__DATA FOR THIS TASK__
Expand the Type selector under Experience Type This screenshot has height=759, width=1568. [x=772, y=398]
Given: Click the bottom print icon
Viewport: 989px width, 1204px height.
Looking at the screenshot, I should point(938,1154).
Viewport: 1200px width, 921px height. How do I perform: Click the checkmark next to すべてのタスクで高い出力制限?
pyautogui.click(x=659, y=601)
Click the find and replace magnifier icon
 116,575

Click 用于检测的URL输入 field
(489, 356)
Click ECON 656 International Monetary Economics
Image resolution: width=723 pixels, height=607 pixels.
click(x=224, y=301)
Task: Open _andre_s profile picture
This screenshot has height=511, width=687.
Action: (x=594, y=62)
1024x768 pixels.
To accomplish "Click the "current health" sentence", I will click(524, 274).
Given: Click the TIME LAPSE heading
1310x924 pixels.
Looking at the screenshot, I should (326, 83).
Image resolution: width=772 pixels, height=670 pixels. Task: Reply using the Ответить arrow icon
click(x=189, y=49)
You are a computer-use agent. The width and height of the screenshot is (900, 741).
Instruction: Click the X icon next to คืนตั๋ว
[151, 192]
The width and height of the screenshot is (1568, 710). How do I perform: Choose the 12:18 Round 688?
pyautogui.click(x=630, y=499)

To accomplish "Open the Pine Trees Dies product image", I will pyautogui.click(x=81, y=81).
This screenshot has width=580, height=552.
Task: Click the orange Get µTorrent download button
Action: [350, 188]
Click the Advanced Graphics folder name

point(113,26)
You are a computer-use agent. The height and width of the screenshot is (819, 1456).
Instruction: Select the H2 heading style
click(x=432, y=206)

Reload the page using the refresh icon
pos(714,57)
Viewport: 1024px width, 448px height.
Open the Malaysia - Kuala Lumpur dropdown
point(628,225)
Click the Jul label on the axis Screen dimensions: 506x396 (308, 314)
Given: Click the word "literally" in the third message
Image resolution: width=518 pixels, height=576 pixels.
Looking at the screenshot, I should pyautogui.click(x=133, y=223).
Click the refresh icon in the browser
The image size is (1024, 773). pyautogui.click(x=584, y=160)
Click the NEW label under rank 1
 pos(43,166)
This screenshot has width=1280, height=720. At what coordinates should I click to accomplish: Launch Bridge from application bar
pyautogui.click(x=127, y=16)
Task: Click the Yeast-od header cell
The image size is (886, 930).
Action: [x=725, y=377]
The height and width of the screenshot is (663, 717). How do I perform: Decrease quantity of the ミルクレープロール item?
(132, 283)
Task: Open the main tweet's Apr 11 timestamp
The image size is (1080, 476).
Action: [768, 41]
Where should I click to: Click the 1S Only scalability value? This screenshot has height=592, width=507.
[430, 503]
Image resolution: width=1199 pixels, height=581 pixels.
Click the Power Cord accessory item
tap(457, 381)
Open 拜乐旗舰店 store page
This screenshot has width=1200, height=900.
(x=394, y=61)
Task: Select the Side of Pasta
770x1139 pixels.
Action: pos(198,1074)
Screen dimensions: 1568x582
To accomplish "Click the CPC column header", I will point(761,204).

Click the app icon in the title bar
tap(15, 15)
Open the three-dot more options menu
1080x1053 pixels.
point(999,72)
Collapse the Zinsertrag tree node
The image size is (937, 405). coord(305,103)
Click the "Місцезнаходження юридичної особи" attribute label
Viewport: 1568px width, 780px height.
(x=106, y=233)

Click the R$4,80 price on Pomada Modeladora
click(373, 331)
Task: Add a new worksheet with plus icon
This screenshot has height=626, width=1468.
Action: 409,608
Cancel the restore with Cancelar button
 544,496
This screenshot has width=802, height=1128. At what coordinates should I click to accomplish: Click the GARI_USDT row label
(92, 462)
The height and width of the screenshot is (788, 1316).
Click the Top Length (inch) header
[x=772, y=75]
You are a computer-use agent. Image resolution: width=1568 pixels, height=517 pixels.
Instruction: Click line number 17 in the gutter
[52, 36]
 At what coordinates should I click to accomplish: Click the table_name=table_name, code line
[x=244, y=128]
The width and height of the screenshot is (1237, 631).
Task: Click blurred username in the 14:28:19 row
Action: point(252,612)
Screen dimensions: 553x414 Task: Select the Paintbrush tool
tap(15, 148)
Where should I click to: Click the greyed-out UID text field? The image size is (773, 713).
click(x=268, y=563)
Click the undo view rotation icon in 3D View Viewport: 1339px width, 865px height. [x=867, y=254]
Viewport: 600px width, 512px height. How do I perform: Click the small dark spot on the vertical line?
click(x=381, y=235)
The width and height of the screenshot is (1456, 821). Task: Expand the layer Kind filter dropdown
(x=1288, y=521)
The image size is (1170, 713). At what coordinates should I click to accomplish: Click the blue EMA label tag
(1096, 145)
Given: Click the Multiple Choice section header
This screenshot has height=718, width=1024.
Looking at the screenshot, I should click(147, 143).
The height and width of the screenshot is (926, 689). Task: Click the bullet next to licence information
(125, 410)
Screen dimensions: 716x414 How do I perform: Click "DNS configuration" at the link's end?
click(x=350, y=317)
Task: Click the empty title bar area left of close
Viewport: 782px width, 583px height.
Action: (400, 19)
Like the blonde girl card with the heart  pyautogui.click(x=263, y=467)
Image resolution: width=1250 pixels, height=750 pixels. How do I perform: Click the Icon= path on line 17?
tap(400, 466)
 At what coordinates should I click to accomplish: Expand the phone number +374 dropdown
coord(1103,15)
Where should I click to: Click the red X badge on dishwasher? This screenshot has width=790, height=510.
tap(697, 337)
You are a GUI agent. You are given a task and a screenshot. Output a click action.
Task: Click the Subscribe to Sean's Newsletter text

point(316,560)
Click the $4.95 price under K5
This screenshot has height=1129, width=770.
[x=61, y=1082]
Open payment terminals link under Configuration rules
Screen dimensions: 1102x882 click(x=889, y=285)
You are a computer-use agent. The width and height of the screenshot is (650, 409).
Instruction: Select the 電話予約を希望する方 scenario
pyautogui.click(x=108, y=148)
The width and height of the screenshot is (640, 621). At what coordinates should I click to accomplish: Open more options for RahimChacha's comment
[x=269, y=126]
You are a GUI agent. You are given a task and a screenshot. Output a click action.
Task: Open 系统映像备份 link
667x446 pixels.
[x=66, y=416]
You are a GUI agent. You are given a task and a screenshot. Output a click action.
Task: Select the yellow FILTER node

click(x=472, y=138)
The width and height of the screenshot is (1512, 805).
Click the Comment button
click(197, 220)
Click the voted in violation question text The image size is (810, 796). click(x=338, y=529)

__WORK ORDER__
Taking the entries above, restate exactly those lines that fall between the line with "Where should I click to: Click the greyed-out" and the line with "Like the blonde", keeping both of those lines too.

__RESPONSE AREA__
Where should I click to: Click the greyed-out UID text field? The image size is (773, 713).
click(x=268, y=563)
Click the undo view rotation icon in 3D View Viewport: 1339px width, 865px height. [x=867, y=254]
Viewport: 600px width, 512px height. How do I perform: Click the small dark spot on the vertical line?
click(x=381, y=235)
The width and height of the screenshot is (1456, 821). Task: Expand the layer Kind filter dropdown
(x=1288, y=521)
The image size is (1170, 713). At what coordinates should I click to accomplish: Click the blue EMA label tag
(1096, 145)
Given: Click the Multiple Choice section header
This screenshot has height=718, width=1024.
Looking at the screenshot, I should click(147, 143).
The height and width of the screenshot is (926, 689). Task: Click the bullet next to licence information
(125, 410)
Screen dimensions: 716x414 How do I perform: Click "DNS configuration" at the link's end?
click(x=350, y=317)
Task: Click the empty title bar area left of close
Viewport: 782px width, 583px height.
Action: (400, 19)
Like the blonde girl card with the heart  pyautogui.click(x=263, y=467)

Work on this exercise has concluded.